Longtime Curry County resident Wilma Fulgham said she thought the weather played a role in bringing people out to the fair.
“The weather was a good factor this year because it cooled off and was not extremely hot. Plus, I think there’s been a lot of interest from the general public in the fair.”
When it came time for one of the fair’s highlights — the annual Junior Livestock Sale on Friday night — this year’s sale didn’t measure up to last year’s, but it was close.
“I did hear some sellers say that prices were a little less than last year,” Fulgham said.
The unofficial total from this year’s Junior Livestock Sale was about $251,000, compared to $261,495 last year, according to Curry County Fair bookkeeper Peggy Burns.
But, how the fair is assessed really comes down to more than figures. It’s also about how much fairgoers enjoyed themselves.
“The fair was good this year,” said Casey Crist, 13, of Clovis, who spent most of his time showing livestock. “It’s fun. It was about the same as last year, but the competition was a lot harder this year.”
Courtland Luscombe, 13, of Texico said he, too, enjoyed this year’s fair.

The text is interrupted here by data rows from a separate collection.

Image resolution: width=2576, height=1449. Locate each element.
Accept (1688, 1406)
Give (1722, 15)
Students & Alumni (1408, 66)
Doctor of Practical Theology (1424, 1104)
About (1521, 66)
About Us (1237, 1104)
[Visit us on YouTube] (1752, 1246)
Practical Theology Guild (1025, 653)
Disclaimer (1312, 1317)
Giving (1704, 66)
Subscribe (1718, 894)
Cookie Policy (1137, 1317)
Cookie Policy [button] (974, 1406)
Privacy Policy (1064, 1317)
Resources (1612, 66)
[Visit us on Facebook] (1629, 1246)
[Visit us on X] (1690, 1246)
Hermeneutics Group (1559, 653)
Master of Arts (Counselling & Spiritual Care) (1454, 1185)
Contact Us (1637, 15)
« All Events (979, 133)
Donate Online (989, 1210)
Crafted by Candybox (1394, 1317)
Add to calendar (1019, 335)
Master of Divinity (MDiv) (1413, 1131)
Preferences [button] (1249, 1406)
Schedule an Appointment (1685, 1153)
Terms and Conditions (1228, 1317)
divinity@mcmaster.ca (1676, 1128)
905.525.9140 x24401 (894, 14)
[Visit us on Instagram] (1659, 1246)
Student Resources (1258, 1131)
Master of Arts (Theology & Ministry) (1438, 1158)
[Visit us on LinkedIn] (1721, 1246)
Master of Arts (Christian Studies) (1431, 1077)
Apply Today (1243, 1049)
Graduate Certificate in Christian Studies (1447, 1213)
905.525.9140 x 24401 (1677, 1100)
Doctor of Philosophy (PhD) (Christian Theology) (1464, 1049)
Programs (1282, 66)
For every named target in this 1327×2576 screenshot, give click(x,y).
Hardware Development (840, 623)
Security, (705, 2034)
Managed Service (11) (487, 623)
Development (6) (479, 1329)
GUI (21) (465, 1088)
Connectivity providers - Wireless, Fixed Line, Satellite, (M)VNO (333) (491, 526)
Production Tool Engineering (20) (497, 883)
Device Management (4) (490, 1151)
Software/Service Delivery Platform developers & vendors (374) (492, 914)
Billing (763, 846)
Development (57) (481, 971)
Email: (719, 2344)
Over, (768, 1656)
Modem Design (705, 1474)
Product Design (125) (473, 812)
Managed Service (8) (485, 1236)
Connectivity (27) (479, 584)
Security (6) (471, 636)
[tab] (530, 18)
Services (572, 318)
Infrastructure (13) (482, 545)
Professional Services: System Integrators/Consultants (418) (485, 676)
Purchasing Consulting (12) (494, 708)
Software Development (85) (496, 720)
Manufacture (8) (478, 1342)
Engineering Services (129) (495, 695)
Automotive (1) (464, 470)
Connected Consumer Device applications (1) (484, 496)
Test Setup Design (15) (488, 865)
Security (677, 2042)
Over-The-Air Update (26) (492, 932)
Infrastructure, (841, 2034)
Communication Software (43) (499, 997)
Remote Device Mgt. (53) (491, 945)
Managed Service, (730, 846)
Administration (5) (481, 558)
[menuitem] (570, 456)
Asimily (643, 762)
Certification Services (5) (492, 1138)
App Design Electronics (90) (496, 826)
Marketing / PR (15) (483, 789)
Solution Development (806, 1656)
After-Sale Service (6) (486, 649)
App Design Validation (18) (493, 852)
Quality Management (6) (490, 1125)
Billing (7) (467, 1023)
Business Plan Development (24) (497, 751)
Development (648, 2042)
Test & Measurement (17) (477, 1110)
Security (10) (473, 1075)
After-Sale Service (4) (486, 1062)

“The rides were about the same as last year,” Luscombe said. “But this year’s fair was better because I got to show pigs.”
One of the new attractions at this year’s fair drew big crowds every night: Jeff Quattrocchi and his Swampmaster Gator Show — or, as many fairgoers called him, “the alligator man.”
“The alligator guy was neat,” Crist said. “I liked that.”
Another new event at this year’s Curry County Fair was the U.S. Calf Roping Association roping, which drew an estimated 350 ropers for two days of action Saturday and Sunday at the Mounted Patrol Arena.